▸ PROBLEM DESCRIPTION
Put the lines of the listing into a numbered list, from the line with "This screenshot has height=309, width=527." through the end of the listing, both included. Skip blank lines and leave out the pictures.
--------------------
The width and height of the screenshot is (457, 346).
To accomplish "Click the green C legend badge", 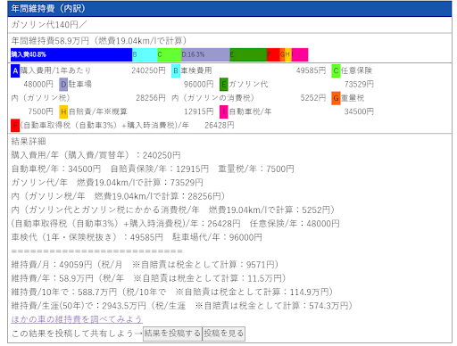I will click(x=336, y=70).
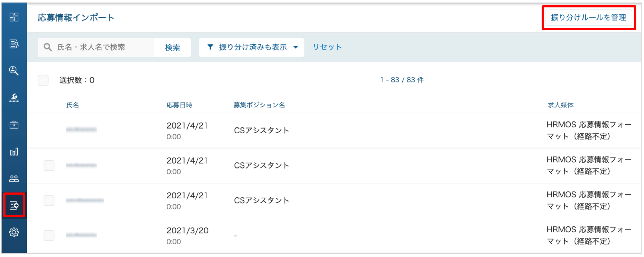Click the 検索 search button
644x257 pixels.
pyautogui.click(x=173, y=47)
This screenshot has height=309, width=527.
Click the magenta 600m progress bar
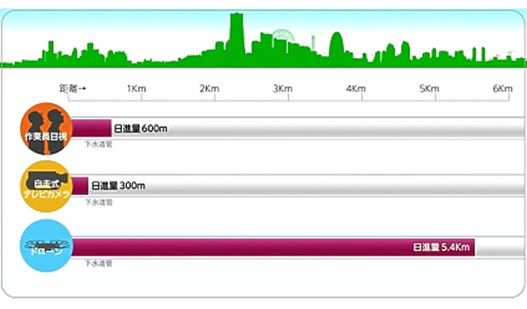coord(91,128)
--------------------
▸ OUTPUT OF THE TASK
1. This screenshot has height=309, width=527.
2. Click the magenta 600m progress bar
3. coord(91,128)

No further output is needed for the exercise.